Citation: Profile Projects Ltd v Elmwood (Glasgow) Ltd [2011] CSOH 64

Keywords: Adjudication, jurisdiction, Tolent clauses

The Facts

PPL (C) were design and build sub-contractors of works at NHS Lothian for EGL (D). A dispute arose on C’s interim application 3 and C referred the dispute to adjudication.  The Adjudicator appointed by the Scottish Building Federation found that payment was due to C. C applied to the Court for enforcement. D argued that the Adjudicator had no jurisdiction because he was not appointed in accordance with the contract, which required the appointment to be by the RICS. C, relying on Yuanda (UK) Ltd v WW Gear Construction Ltd [2010] EWHC 720, argued that the contract was incompatible with the Act because (i) it contained a Tolent clause (referring party to pay the costs) and (ii) it purported to exclude ‘financial charges’ from any award. Consequently, C said, again relying on Yuanda, that the whole contractual adjudication provisions were replaced in their entirety by the Scheme and therefore there was no longer any contractual requirement for RICS to be the nominating body and the jurisdictional challenge should fall away.

Held (Lord Menzies)

(1) The Tolent clause was not incompatible with the Act. Section 108 of the Act requires a contract to comply with specific requirements, and if it does not do so, the Scheme will apply. The Act does not make any requirements as to how costs should be dealt with and therefore the courts should not interfere on that basis. The costs provision does not prevent a party from referring a dispute at any time, even if it may be a discouragement and the Act does not preclude a contract from providing a discouragement from referring a dispute to adjudication, of which the costs position may only be one of many. Although not necessary for that reasoning, Parliament, who must be assumed to know the law, would not have enacted the provision regulating Tolent clauses in the 2009 Act if, as C asserted, they were already impermissible. Yuanda can be distinguished because that clause was not reciprocal (the contractor was to pay the costs whether they referred the dispute or not) and it entitled the employer to all their costs irrespective of whether they were reasonable.

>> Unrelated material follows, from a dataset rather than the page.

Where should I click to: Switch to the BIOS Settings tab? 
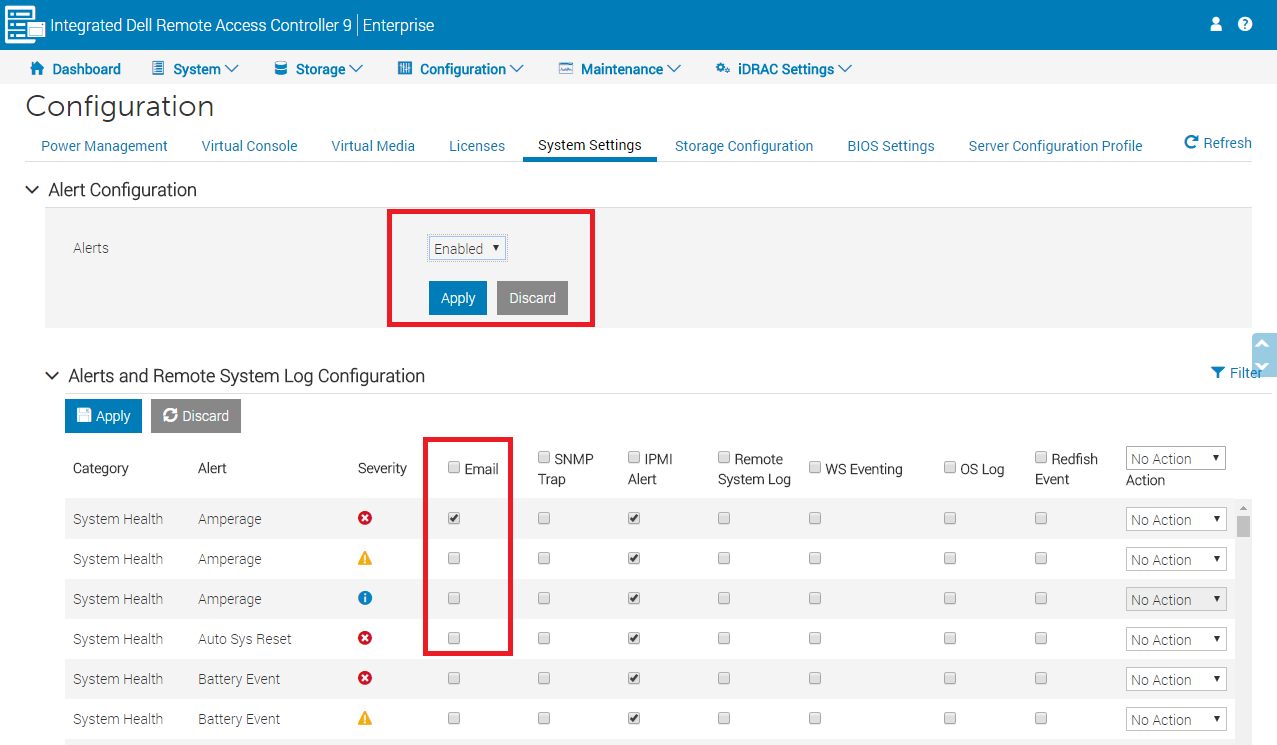891,146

(2) However, the exclusion of financing charges from any award was incompatible with the Act as it restricts C’s right to refer such a dispute.

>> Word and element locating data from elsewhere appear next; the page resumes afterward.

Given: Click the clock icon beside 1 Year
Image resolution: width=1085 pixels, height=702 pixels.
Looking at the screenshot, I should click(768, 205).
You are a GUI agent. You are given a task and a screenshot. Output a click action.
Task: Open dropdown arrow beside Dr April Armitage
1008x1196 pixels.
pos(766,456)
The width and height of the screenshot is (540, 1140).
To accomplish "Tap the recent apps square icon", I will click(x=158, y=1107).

(3) Following the comments of May LJ in Pegram Shopfitters Ltd v Tally Weijl (UK) Ltd rather than Yuanda and the line of cases it relied upon, the effect of a non-compliant term is that the Scheme will apply only in relation to that term and not ‘lock, stock and barrel’.

(4) Even if the Scheme applied in its entirety, the clause as to the agreed nominating body would only be ineffective; it would not cease to exist. Consequently, paragraph 2(1)(b) of the Scheme applied and C needed to apply to the RICS in order to comply with the Scheme. For the above reasons enforcement of the adjudicator’s decision was refused.